• **Directions for this task**
Format part of the listing below as a numbered list. Begin at the line that contains "The width and" and stop after the line that contains "[x=243, y=407]", leaving out any blank lines.
══ Data to use
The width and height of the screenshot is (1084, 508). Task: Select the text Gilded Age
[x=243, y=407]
════
══ Data to use
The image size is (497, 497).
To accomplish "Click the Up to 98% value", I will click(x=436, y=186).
════
══ Data to use
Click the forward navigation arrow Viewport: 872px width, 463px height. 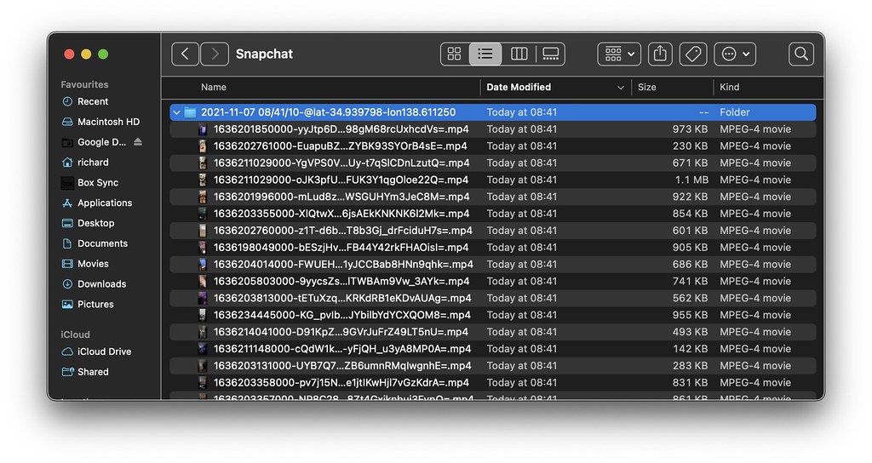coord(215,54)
════
• **Result for this exercise**
1. The width and height of the screenshot is (1084, 508). Task: Select the text Gilded Age
2. [x=243, y=407]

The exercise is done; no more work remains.